*** Material for this task ***

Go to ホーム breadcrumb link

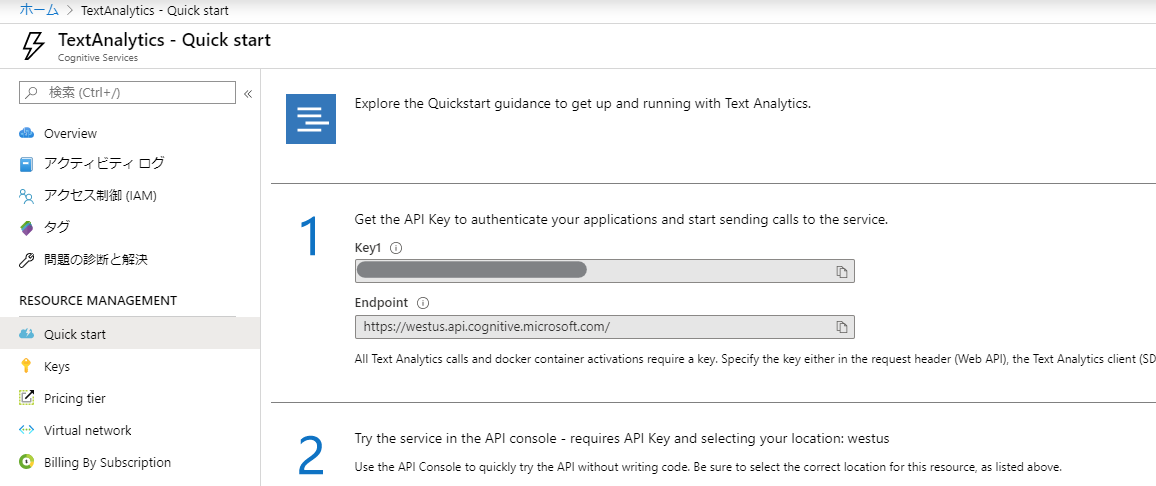click(39, 10)
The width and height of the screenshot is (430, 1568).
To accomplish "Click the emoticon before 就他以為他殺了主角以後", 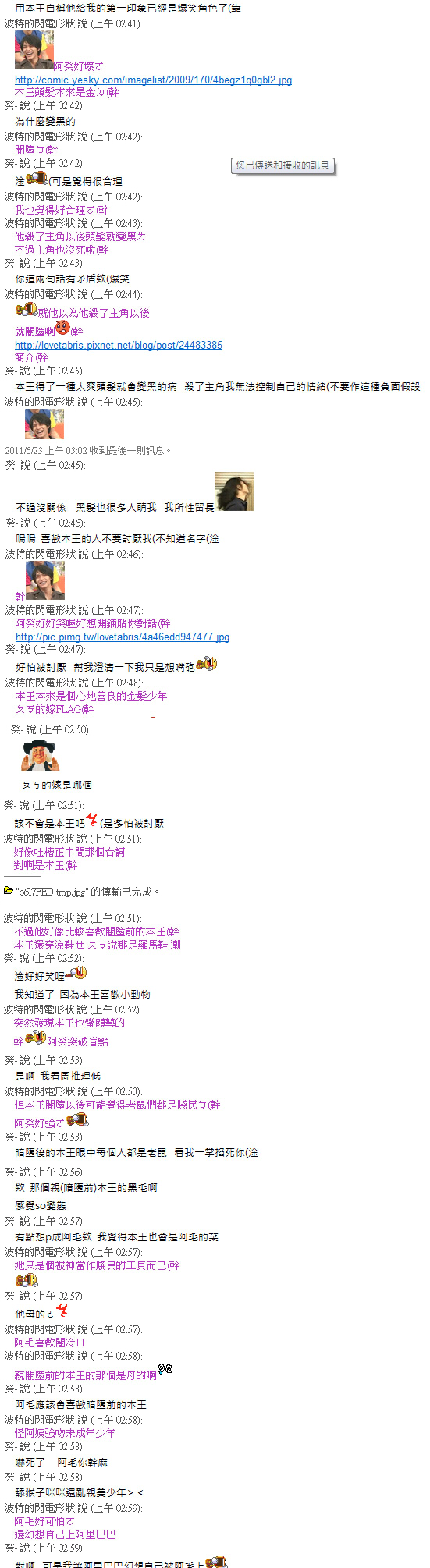I will point(27,309).
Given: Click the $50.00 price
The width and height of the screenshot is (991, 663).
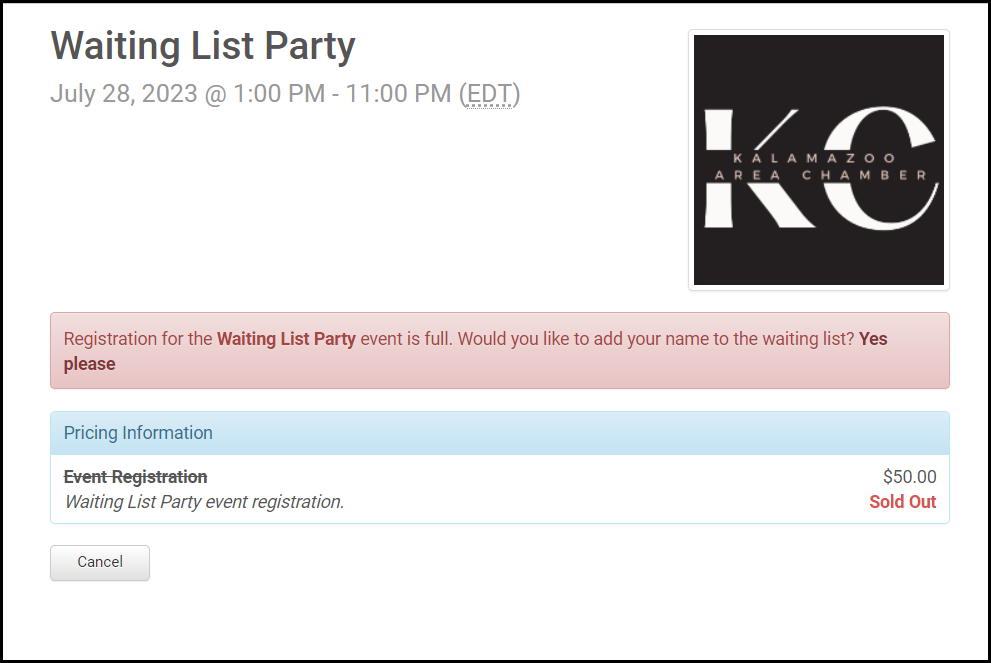Looking at the screenshot, I should tap(909, 477).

*** End of Material for this task ***

### Activity:
Return exactly, and only, the lines that run from the line containing "Given: Click the $50.00 price" to the last line of the entries above, both ends included, with pictures left out.

### Finished task:
Given: Click the $50.00 price
The width and height of the screenshot is (991, 663).
Looking at the screenshot, I should tap(909, 477).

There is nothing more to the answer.